- Dataset entries
----
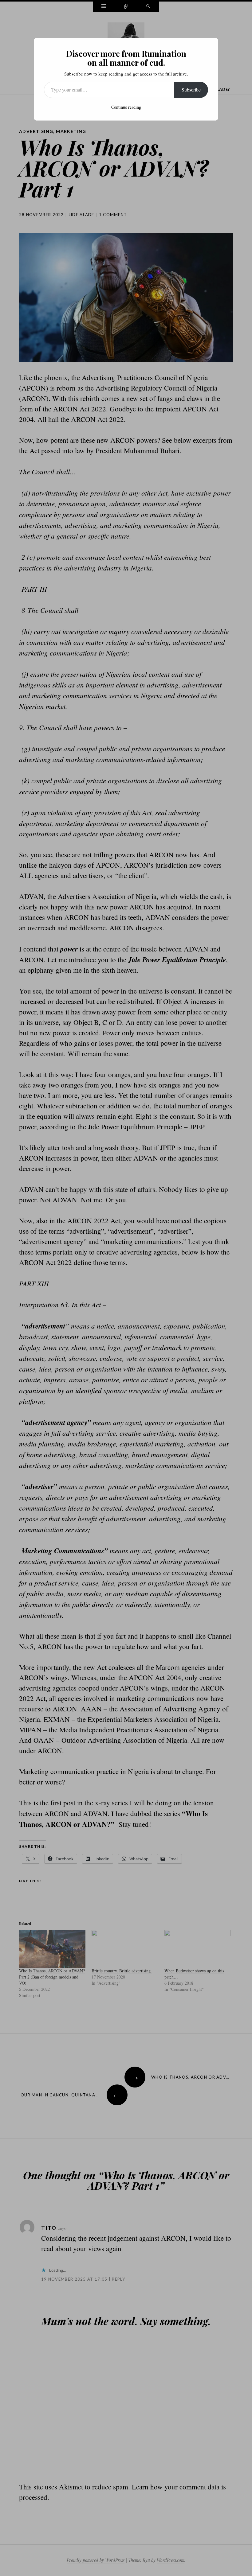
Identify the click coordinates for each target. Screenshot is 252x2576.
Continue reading (126, 107)
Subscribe (191, 89)
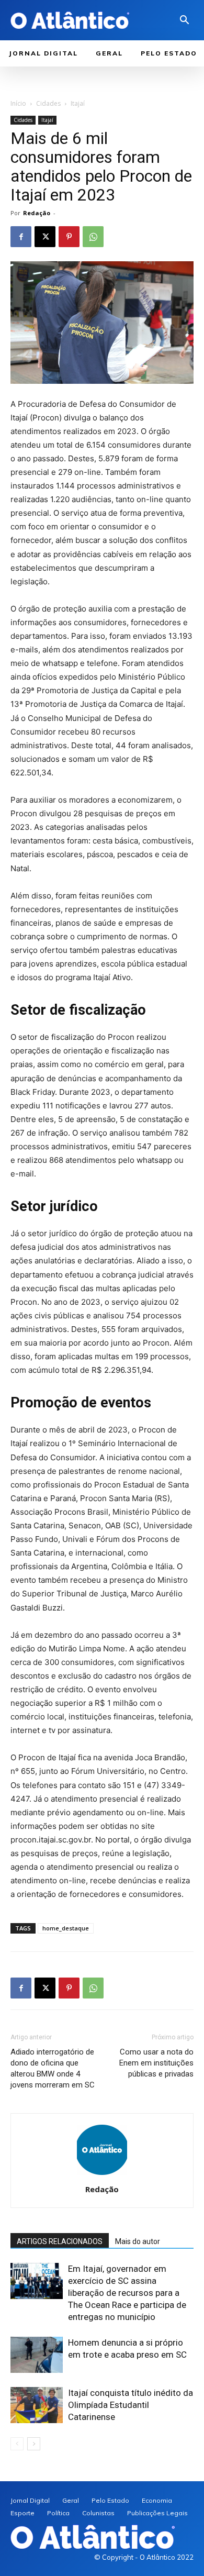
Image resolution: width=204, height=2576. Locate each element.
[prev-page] (17, 2443)
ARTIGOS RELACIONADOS (60, 2241)
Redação (36, 213)
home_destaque (65, 1928)
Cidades (48, 103)
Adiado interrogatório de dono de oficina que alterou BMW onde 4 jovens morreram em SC (52, 2068)
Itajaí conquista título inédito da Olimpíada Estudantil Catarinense (130, 2405)
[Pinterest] (69, 236)
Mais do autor (137, 2241)
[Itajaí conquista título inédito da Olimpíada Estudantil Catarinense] (36, 2405)
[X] (45, 236)
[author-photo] (102, 2174)
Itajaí (78, 103)
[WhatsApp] (93, 236)
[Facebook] (20, 236)
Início (18, 103)
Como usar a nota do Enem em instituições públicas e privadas (156, 2063)
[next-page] (33, 2443)
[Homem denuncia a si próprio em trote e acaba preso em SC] (36, 2355)
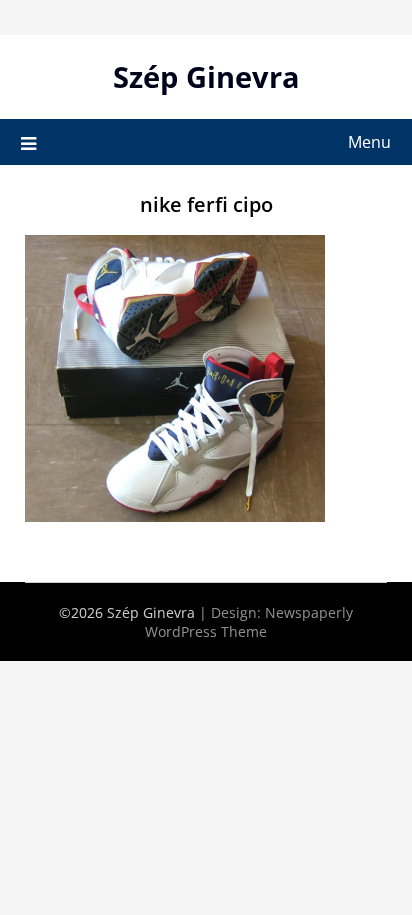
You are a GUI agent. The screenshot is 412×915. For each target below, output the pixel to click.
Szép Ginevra (206, 76)
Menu (369, 142)
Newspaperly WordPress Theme (249, 622)
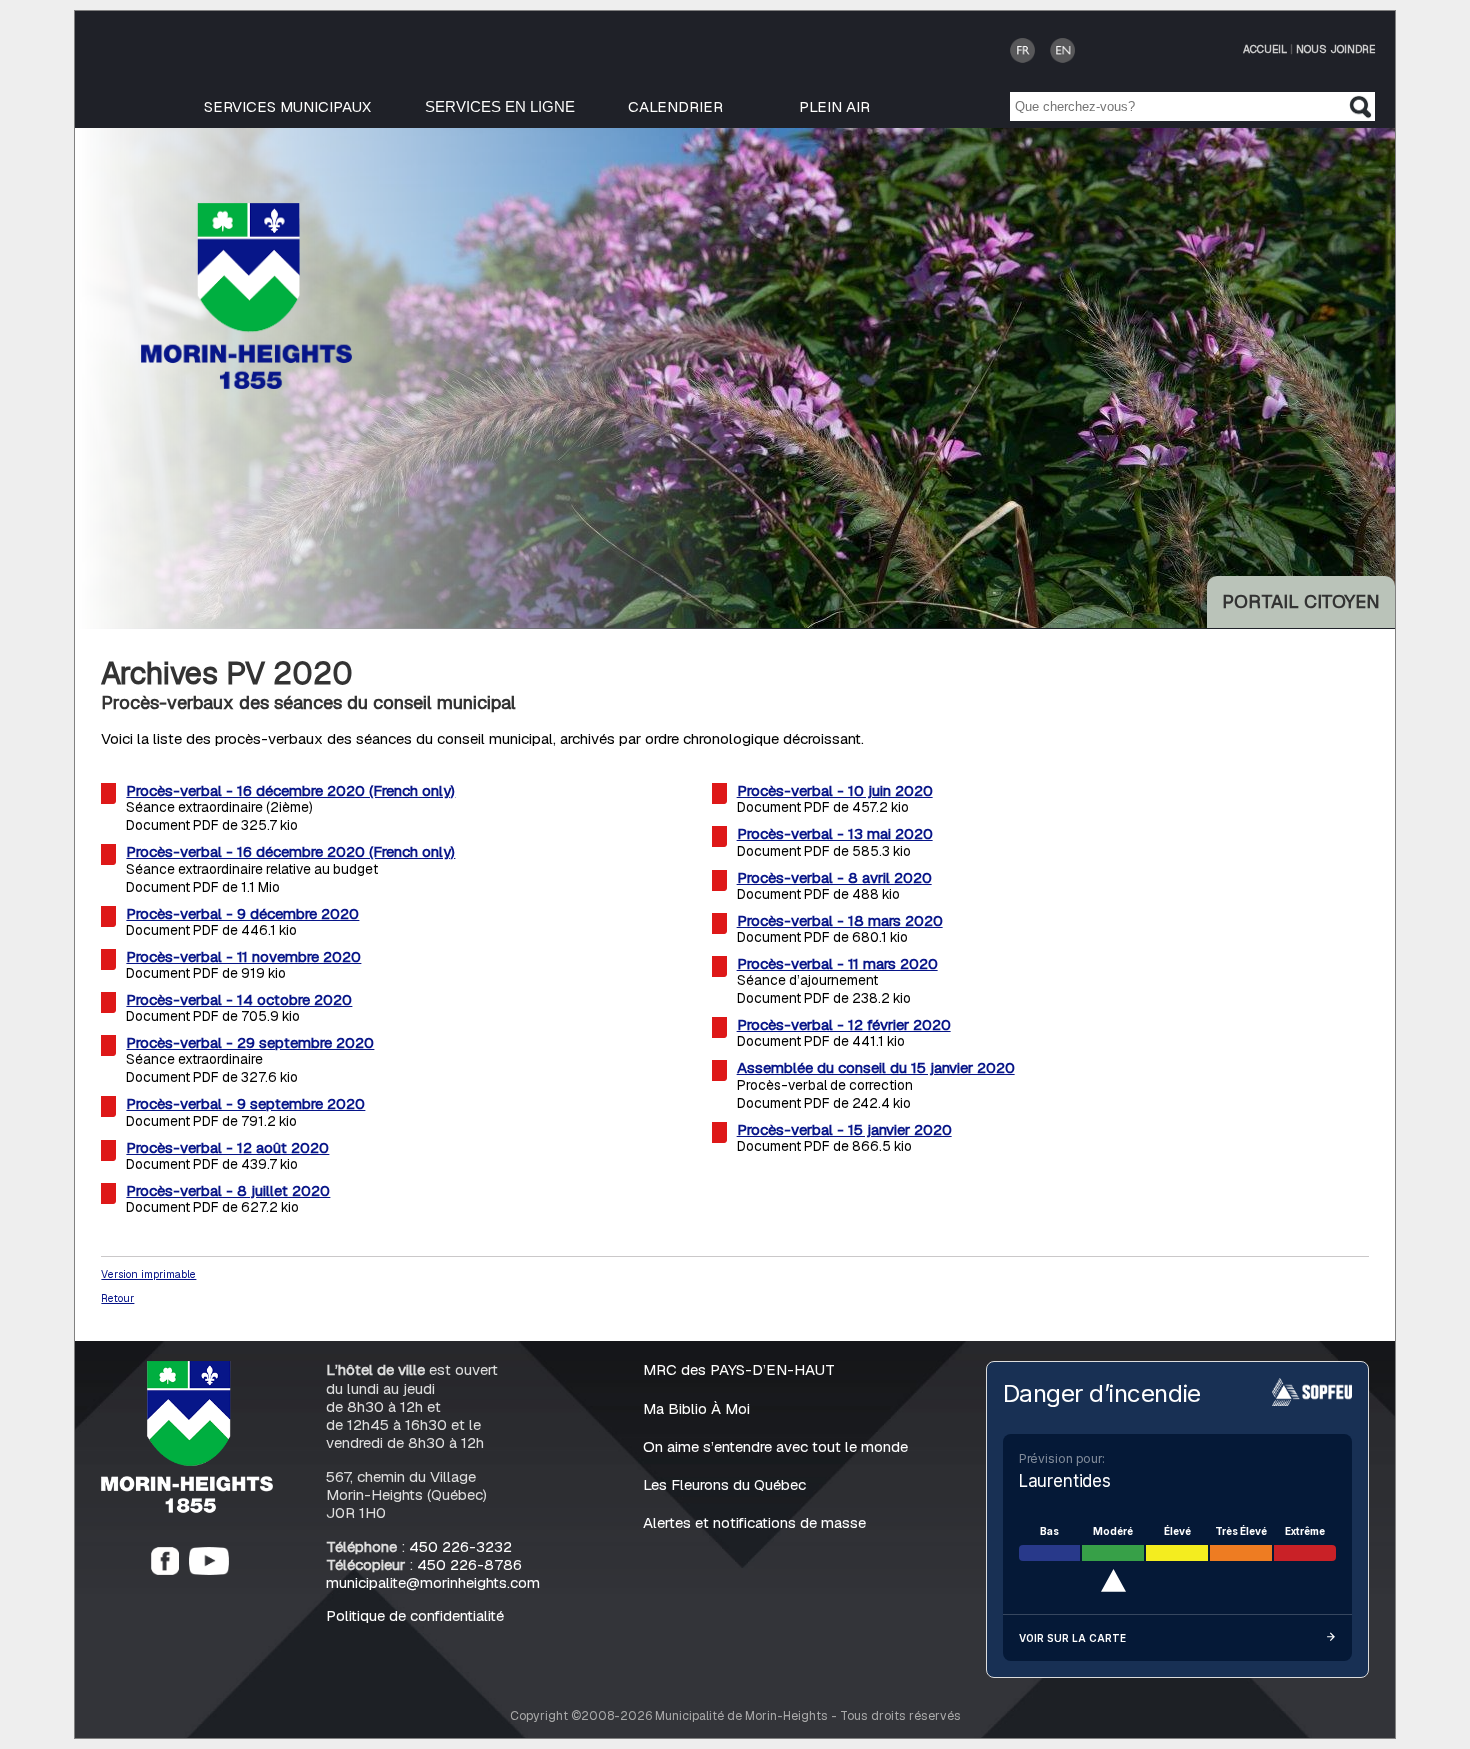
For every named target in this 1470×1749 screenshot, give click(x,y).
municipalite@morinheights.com (433, 1582)
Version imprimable (148, 1274)
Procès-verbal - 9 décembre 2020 (242, 913)
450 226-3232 (460, 1546)
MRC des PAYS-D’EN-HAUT (739, 1369)
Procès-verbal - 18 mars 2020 (840, 920)
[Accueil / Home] (246, 383)
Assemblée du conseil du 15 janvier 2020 (876, 1067)
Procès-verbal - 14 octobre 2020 (239, 999)
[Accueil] (187, 1507)
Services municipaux (287, 106)
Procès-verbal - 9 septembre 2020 (245, 1103)
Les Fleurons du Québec (724, 1484)
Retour (117, 1298)
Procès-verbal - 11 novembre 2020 (243, 956)
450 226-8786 (469, 1564)
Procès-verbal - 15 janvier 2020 (844, 1129)
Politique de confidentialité (415, 1615)
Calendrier (675, 106)
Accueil (1265, 49)
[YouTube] (209, 1569)
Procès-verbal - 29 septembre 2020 (250, 1042)
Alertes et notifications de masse (754, 1522)
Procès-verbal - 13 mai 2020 (835, 833)
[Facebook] (165, 1569)
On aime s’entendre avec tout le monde (775, 1446)
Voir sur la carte (1072, 1638)
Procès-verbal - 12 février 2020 (844, 1024)
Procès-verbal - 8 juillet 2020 (228, 1190)
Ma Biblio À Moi (696, 1408)
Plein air (834, 106)
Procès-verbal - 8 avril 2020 (834, 877)
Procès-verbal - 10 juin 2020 (835, 790)
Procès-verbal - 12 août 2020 (227, 1147)
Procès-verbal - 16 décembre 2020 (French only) (290, 790)
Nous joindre (1335, 49)
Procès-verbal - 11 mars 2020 (837, 963)
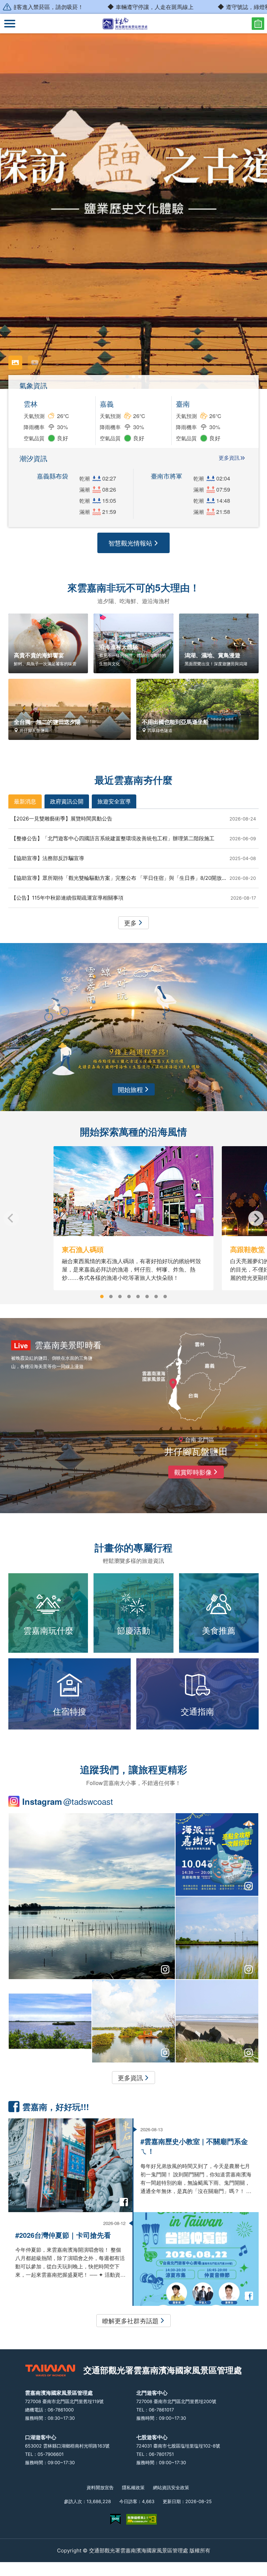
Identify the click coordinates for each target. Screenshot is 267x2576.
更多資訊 (229, 458)
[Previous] (11, 1218)
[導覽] (9, 23)
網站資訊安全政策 (171, 2487)
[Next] (256, 1218)
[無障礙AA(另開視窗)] (141, 2519)
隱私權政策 (133, 2487)
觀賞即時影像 (193, 1471)
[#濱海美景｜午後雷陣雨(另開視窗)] (91, 1896)
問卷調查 (258, 23)
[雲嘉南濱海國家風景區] (133, 23)
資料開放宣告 (100, 2487)
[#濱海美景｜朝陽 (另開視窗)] (133, 2021)
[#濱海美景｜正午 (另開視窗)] (217, 1937)
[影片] (35, 362)
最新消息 (25, 801)
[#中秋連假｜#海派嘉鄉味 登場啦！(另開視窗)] (217, 1854)
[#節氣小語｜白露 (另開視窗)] (217, 2021)
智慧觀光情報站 (130, 542)
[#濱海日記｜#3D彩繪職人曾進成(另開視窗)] (50, 2021)
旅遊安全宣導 (114, 801)
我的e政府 (115, 2519)
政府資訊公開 (66, 801)
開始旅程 (130, 1089)
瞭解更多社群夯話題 (130, 2320)
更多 (130, 922)
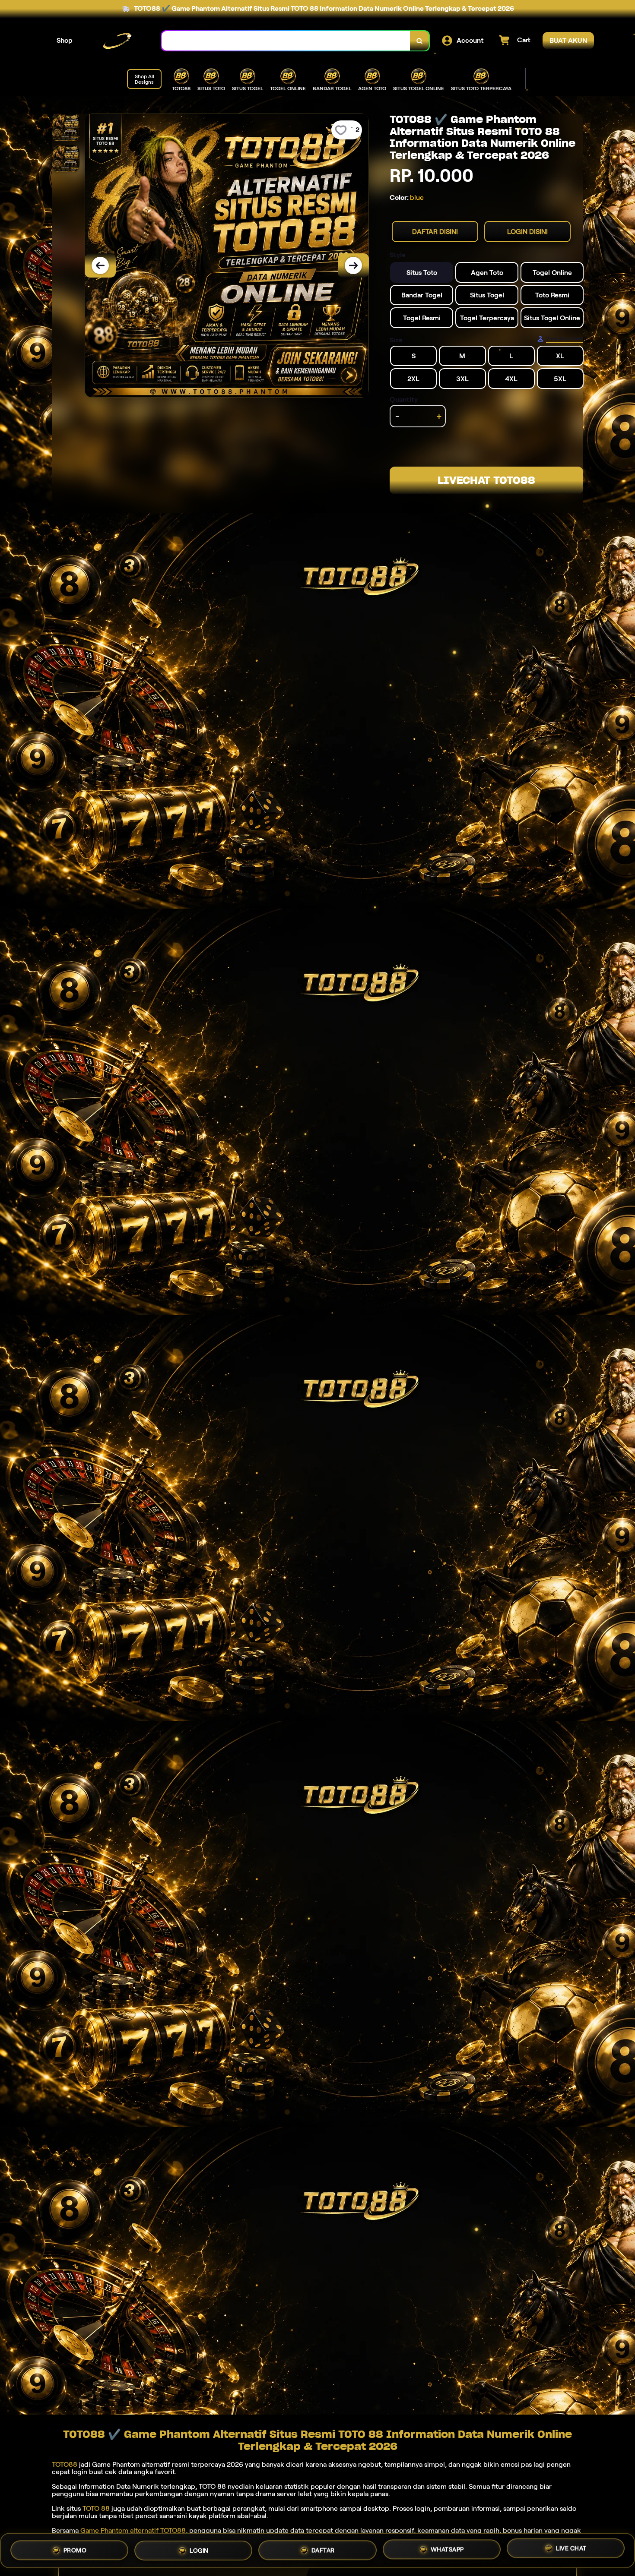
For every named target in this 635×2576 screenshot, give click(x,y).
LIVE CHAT (571, 2548)
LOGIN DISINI (527, 231)
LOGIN (199, 2550)
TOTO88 (64, 2464)
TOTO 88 (96, 2508)
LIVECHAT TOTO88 (486, 480)
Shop (65, 40)
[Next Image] (353, 265)
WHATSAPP (447, 2550)
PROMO (75, 2549)
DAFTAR (323, 2550)
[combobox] (286, 41)
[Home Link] (117, 41)
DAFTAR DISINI (435, 231)
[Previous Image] (100, 265)
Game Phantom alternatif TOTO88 (133, 2530)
----
- WORK REQUIRED
Wherever the word "janvier" occurs in the data above, copy the line it sits in.

- RESULT OF THIS EXERCISE
Assemblée du conseil du 15 janvier 2020 (876, 1067)
Procès-verbal - 15 janvier 2020 (844, 1129)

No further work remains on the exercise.